#### EXCERPT PROVIDED:
──────
Humanoid Robot AI
The humanoid robot embodiment represents a familiar form factor for Human Robot Interaction (HRI), capable of slotting into the world built for humans. Artificial Intelligence (AI) for humanoids entails conversation, spatial awareness, dexterous manipulation and locomotion. In Video 1, voice recognition for action allocation is implemented with OpenAI Whisper Speech-To-Text (STT) to transcribe audio. In Video 2, Voice-To-Voice AI is implemented with OpenAI Whisper STT, Llama 3.2 1b Large Language Model (LLM) to craft a response, and Piper Text-To-Speech (TTS) to generate audio. The AI models run locally in a NVIDIA Jetson Thor AGX.
Video 1. Voice action allocation.
Video 2. Voice-To-Voice conversation.
──────
#### DATA EXCERPTS:
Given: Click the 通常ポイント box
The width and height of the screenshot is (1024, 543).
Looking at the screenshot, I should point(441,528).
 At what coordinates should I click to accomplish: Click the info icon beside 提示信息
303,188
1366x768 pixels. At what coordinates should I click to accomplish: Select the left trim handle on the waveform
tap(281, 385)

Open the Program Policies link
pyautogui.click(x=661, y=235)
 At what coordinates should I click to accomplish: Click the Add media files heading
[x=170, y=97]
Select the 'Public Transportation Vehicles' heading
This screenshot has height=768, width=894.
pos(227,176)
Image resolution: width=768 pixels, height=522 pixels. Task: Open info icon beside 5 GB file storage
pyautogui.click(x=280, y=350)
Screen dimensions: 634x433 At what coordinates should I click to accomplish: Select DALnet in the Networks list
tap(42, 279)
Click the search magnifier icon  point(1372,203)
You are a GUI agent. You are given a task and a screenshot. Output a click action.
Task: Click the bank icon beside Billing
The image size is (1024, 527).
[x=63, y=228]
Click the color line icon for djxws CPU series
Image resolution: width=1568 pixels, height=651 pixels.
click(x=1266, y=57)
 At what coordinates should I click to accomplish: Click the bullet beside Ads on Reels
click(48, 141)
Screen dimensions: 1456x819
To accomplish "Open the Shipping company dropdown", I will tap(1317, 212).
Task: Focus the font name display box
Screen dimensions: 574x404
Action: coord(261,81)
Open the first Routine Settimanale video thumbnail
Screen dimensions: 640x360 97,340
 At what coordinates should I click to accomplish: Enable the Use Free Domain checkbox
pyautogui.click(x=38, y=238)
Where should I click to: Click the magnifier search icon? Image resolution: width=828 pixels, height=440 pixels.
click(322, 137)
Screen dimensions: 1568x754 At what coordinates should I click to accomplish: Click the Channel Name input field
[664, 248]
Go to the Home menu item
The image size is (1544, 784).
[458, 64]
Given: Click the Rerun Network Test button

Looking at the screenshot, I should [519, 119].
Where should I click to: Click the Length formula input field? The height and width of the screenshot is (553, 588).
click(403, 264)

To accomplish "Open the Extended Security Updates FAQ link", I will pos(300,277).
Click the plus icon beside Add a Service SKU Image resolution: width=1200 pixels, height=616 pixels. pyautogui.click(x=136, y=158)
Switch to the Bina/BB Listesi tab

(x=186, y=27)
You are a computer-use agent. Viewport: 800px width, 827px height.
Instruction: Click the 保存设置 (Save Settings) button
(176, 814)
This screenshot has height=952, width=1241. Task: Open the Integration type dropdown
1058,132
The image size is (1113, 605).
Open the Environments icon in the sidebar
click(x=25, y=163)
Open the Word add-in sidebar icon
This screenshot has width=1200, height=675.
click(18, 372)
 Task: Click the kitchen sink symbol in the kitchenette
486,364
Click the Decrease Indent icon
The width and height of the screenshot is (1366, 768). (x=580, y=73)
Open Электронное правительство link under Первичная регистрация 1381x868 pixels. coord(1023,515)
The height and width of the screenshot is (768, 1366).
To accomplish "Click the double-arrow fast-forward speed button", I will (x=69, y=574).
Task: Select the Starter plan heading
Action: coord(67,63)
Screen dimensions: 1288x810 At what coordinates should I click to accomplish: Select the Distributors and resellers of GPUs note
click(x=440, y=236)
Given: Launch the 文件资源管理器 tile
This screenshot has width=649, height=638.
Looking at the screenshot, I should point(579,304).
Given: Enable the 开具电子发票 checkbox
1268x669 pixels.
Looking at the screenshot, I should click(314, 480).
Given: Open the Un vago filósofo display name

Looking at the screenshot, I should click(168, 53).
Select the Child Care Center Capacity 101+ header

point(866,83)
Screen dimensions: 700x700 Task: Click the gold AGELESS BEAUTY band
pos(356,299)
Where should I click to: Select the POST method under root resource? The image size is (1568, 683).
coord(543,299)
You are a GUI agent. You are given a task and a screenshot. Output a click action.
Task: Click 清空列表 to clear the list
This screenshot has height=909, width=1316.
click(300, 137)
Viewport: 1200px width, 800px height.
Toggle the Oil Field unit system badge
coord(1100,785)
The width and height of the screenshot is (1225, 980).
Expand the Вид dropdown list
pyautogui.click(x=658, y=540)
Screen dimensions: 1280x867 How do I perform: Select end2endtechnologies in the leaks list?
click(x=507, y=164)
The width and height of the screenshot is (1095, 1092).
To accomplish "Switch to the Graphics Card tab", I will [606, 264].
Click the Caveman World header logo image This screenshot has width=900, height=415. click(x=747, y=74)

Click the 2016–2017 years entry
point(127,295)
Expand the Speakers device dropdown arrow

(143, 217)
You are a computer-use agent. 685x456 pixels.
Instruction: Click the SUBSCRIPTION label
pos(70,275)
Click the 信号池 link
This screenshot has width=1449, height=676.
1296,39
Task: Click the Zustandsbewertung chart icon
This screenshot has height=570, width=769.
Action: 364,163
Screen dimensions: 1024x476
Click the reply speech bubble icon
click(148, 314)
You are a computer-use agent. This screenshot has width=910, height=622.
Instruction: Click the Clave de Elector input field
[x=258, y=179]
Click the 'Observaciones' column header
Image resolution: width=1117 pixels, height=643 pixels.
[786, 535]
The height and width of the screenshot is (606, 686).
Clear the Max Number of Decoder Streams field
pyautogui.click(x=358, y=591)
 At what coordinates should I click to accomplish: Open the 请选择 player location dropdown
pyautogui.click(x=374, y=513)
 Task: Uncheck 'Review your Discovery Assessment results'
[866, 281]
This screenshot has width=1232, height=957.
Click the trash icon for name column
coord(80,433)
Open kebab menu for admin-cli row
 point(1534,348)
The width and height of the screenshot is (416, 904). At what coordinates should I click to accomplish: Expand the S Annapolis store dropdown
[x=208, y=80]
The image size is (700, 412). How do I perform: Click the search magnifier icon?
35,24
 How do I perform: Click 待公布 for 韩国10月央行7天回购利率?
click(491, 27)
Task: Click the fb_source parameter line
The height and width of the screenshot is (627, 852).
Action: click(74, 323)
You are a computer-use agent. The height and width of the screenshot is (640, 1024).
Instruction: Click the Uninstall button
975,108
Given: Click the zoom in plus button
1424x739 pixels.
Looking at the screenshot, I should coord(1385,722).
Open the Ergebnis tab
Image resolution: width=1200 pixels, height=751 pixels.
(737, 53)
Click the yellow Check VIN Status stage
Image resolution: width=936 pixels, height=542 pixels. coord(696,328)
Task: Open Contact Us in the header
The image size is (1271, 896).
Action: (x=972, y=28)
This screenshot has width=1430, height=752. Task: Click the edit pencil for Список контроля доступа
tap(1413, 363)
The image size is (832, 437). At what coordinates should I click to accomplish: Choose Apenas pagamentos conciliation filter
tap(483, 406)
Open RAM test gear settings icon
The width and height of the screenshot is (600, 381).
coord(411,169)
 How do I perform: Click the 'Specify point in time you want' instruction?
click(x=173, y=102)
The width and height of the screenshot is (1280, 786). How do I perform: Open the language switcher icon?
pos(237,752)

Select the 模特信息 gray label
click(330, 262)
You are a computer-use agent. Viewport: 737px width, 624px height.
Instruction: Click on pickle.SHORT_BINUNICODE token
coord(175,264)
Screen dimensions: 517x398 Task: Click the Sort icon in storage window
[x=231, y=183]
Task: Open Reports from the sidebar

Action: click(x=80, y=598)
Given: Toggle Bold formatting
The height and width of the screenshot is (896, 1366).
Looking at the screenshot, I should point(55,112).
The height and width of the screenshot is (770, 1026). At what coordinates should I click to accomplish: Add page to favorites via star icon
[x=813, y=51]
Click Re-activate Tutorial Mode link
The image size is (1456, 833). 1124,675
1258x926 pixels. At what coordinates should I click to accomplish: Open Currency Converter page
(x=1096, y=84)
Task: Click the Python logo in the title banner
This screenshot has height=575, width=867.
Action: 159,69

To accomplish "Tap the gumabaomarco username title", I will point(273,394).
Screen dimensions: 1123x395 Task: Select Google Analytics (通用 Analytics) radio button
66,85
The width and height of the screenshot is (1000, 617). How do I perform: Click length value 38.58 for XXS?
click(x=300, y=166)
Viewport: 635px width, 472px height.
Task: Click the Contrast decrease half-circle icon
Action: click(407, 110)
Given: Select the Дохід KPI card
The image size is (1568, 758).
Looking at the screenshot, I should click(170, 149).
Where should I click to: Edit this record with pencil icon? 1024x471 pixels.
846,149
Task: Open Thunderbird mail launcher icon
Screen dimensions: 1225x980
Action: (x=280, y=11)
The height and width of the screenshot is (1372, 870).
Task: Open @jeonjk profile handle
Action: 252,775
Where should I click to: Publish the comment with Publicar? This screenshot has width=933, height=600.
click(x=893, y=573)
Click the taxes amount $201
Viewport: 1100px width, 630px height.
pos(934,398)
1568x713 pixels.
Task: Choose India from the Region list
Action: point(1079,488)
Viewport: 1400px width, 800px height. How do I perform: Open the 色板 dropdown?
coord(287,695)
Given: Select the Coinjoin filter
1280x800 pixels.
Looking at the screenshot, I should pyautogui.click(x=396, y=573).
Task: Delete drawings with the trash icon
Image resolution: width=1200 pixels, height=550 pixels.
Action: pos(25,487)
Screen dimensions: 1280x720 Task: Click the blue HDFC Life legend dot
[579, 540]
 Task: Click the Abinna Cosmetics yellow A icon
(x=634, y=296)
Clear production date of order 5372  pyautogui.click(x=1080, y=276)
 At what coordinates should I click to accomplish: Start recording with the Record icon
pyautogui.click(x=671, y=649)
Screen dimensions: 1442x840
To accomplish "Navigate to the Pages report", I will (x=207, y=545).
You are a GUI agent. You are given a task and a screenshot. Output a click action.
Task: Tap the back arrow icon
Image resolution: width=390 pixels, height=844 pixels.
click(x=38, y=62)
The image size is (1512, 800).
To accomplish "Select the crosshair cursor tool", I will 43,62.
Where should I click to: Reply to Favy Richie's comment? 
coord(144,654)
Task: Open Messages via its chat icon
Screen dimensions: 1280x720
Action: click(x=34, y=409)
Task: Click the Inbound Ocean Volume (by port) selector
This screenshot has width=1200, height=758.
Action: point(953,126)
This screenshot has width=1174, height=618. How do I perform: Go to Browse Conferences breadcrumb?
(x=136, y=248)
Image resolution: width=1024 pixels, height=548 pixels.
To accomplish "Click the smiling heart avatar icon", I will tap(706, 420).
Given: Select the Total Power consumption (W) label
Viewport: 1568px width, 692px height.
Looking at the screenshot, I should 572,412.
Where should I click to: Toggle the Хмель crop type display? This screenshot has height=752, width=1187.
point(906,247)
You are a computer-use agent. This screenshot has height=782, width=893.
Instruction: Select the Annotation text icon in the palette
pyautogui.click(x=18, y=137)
──────
#### WORK ORDER 1:
Copy out the humanoid robot AI text word for word, starting at "Humanoid Robot AI" and stopping after "Voice action allocation.".
#### WORK ORDER 2:
Put this sentence from the humanoid robot AI text into Spanish: "The AI models run locally in a NVIDIA Jetson Thor AGX."
#### WORK ORDER 3:
For each statement, say yes or no according to the humanoid robot AI text, and quote the words that decide it.
(a) In Video 2, Piper is used to generate audio.
(b) The AI models run on a remote cloud server.
(c) In Video 1, audio is transcribed with Llama 3.2 1b.

#### WRITTEN SOLUTION 1:
Humanoid Robot AI
The humanoid robot embodiment represents a familiar form factor for Human Robot Interaction (HRI), capable of slotting into the world built for humans. Artificial Intelligence (AI) for humanoids entails conversation, spatial awareness, dexterous manipulation and locomotion. In Video 1, voice recognition for action allocation is implemented with OpenAI Whisper Speech-To-Text (STT) to transcribe audio. In Video 2, Voice-To-Voice AI is implemented with OpenAI Whisper STT, Llama 3.2 1b Large Language Model (LLM) to craft a response, and Piper Text-To-Speech (TTS) to generate audio. The AI models run locally in a NVIDIA Jetson Thor AGX.
Video 1. Voice action allocation.

#### WRITTEN SOLUTION 2:
Los modelos de IA se ejecutan localmente en una NVIDIA Jetson Thor AGX.

#### WRITTEN SOLUTION 3:
(a) Yes: "Piper Text-To-Speech (TTS) to generate audio"
(b) No: "The AI models run locally in a NVIDIA Jetson Thor AGX."
(c) No: "voice recognition for action allocation is implemented with OpenAI Whisper Speech-To-Text (STT) to transcribe audio"